© JUNGE FREIHEIT Verlag GmbH & Co. www.jungefreiheit.de 19/07 04. Mai 2007

Frisch gepresst

Der Technikkaiser. Eigenartig, aber nur drei deutsche Staatsführer des 20. Jahrhunderts lassen sich wie selbstverständlich mit moderner Technik assoziieren: die beiden mit Volkswagen innig verbundenen Kanzler Hitler und Schröder und der Förderer des Flottenbaus, Kaiser Wilhelm II. Männer wie Brüning oder Adenauer, Stresemann oder Kohl wirken dagegen wie Spaziergänger, Stubenhocker, Eisenbahnfahrer, die glauben, mit jedem Telefonat ein technisches Abenteuer durchlebt zu haben. In seiner Monographie über "Wilhelm II. und die Moderne" (Der Kaiser und die technisch-industrielle Welt. Schöningh Verlag, Paderborn 2007, gebunden, 330 Seiten, Abbildungen, 34,90 Euro) führt uns Wolfgang König den letzten Hohenzollernherrscher als einen Dynamiker von Gnaden vor, den man, ungeachtet seiner vielfach verspotteten Vorliebe für bunt berockte Kostümierung, wirklich nicht wie seinen Großonkel als "Romantiker auf dem Thron" abtun darf. König leuchtet alle seine "technikpolitischen Handlungsfelder", von Luftfahrt und Funk zu Wasser, Wissenschaft und Großforschung aus, um zu resümieren, daß ausgerechnet dieser Mann mit dem Hang zu vorzeitlicher Rhetorik ein bedeutender Schrittmacher bei der Entwicklung des Deutschen Reiches zum Industriestaat war.
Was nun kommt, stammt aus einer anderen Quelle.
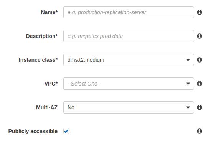Image resolution: width=213 pixels, height=153 pixels.
Task: Select the Description* label text
Action: 42,36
Lübbes Welt. Grob geschätzt, hat der 1926 in Ostfriesland geborene Philosoph Hermann Lübbe dreißig Bücher sowie vielleicht tausend Aufsätze und Presseartikel veröffentlicht. Da können Wiederholungen nicht ausbleiben. Da Lübbe aber über polemisches Talent verfügt, pointiert zu formulieren versteht und sich zumeist kurz faßt, darf er stets auf ein dankbares Publikum rechnen. Sicher liest es auch seine nochmals zwischen zwei Buchdeckel gepreßten Reflexionen "Über beschwiegene und historisierte Vergangenheiten" (Vom Parteigenossen zum Bundesbürger. Wilhelm Fink Verlag, München 2007, broschiert, 143 Seiten, 16,90 Euro), mit denen er im westdeutschen Idyll der achtziger Jahre durch die linksliberale "Decke des Correctness-Schaums" (Lübbe) stieß, gern wieder nach. Dem Büchlein ist ein Interview mit dem Berliner Politologen Jens Hacke angefügt, in dessen Dissertation der Züricher Denker jüngst zum Wortführer der "Philosophie der Bürgerlichkeit", zum Hegel unseres Zeitalters, stilisiert wird (JF 12/07) - nur daß diesmal nicht in Preußen, sondern in der BRD das Vernünftige wirklich geworden sein soll.